» Extract to read

Dante Dowdell

No. 22 – Georgia Bulldogs
- Position: Running back
- Class: Senior

Personal information
- Born: March 7, 2005 (age 21)
- Listed height: 6 ft 2 in (1.88 m)
- Listed weight: 225 lb (102 kg)

Career information
- High school: Picayune Memorial (Picayune, Mississippi)
- College: Oregon (2023); Nebraska (2024); Kentucky (2025); Georgia (2026–present);
- Stats at ESPN

= Dante Dowdell =

American football player (born 2005)

Dante Dowdell (born March 7, 2005) is an American college football running back for the Georgia Bulldogs of the Southeastern Conference (SEC). He previously played for the Oregon Ducks, Nebraska Cornhuskers, and Kentucky Wildcats.

==Early life==
Dowdell grew up in Picayune, Mississippi and attended Picayune Memorial High School. He rushed for 2,555 yards and 28 touchdowns during his junior season. Dowdell was named MHSAA 5A Mr. Football as a senior after rushing for 2,165 yards and 31 touchdowns. After the season he played in the 2023 All-American Bowl. Dowdell was rated a four-star recruit and committed to play college football at Oregon over offers from Texas A&M, Ole Miss, Mississippi State, Penn State, and Auburn.

» Task details
Resume the article on running back Dante Dowdell from its last sentence, carrying it forward from his high school years.

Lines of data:
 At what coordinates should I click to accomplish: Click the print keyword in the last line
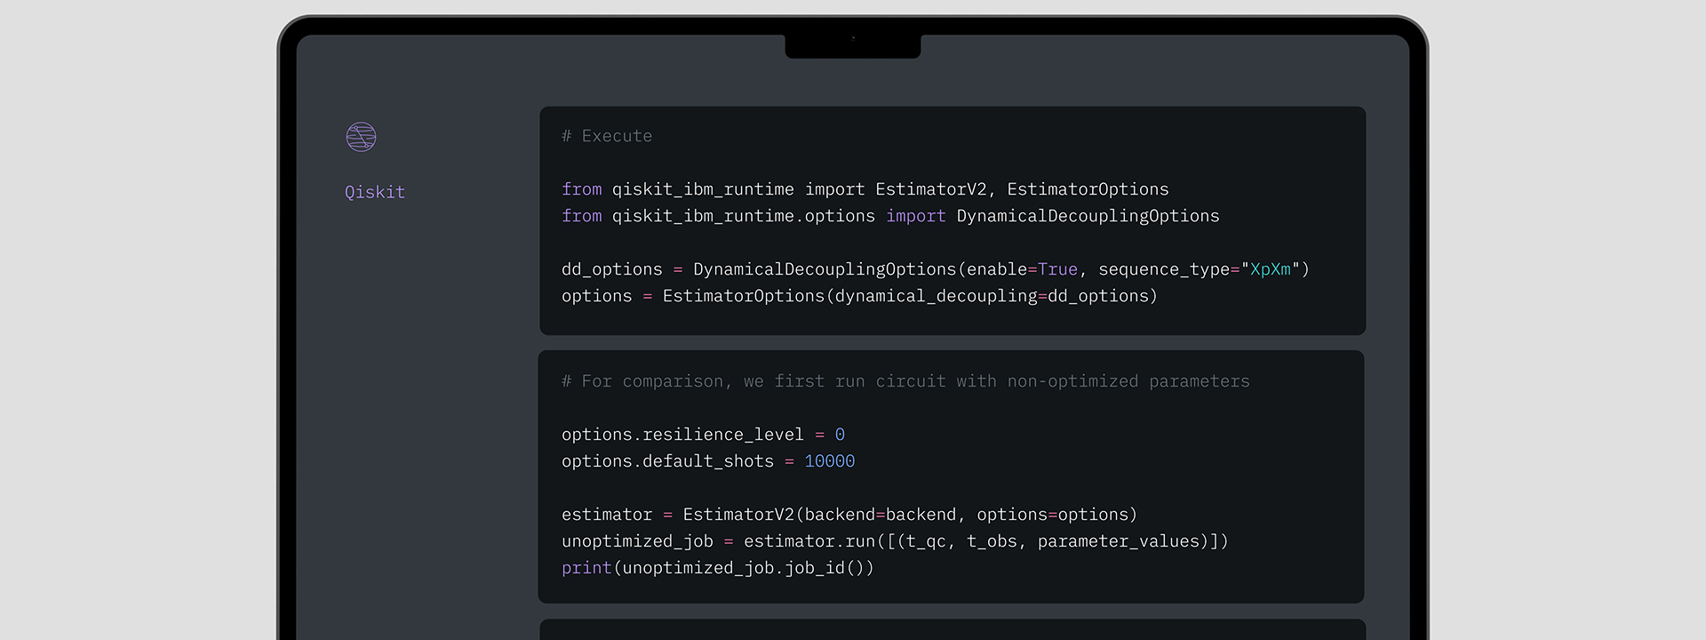586,568
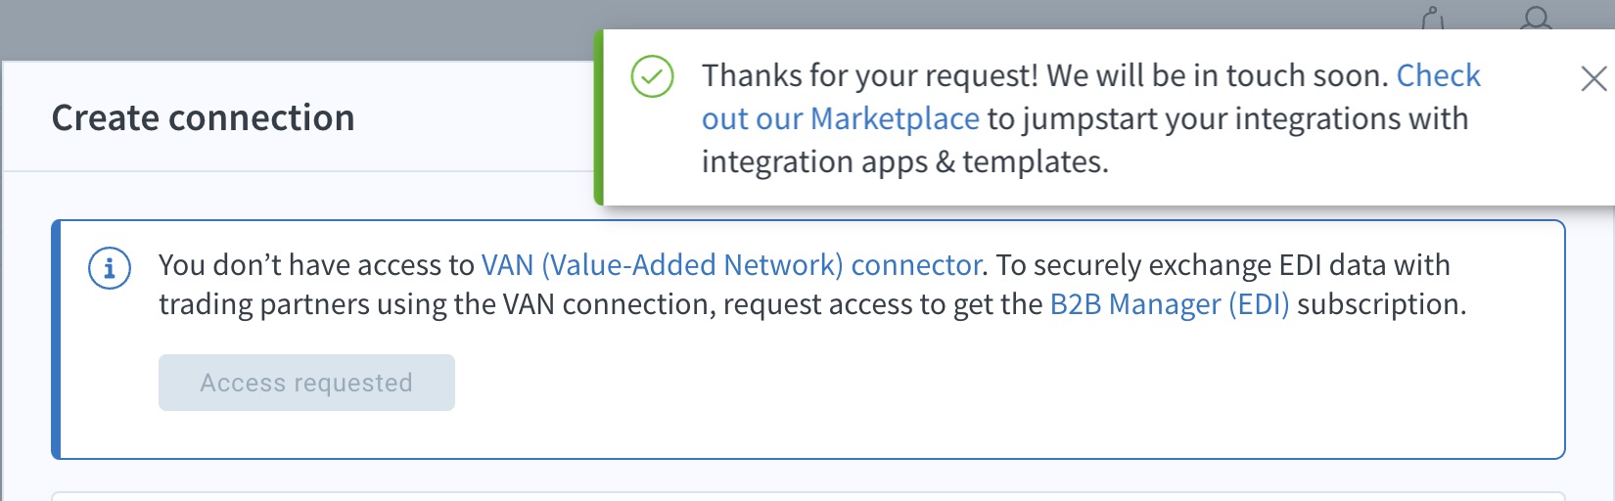
Task: Click the green accent bar on toast
Action: tap(599, 117)
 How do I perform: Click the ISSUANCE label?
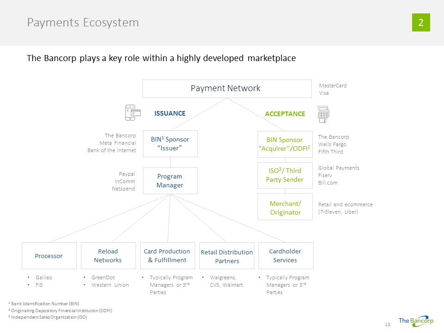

» Final result
==College career==
Dowdell began his career at Oregon. As a freshman, he played in six games and rushed for 90 yards and one touchdown. Following the end of the season Dowdell entered the NCAA transfer portal. On January 7, 2024, Dowdell announced that he would be transferring to Nebraska. He has three years of college eligibility remaining. On January 2, 2026, Dowdell entered the transfer portal.

On January 12, 2026, Dowdell announced his decision to transfer to the University of Georgia to play for the Georgia Bulldogs. On July 21st he was involved in a ATV accident causing serious injuries.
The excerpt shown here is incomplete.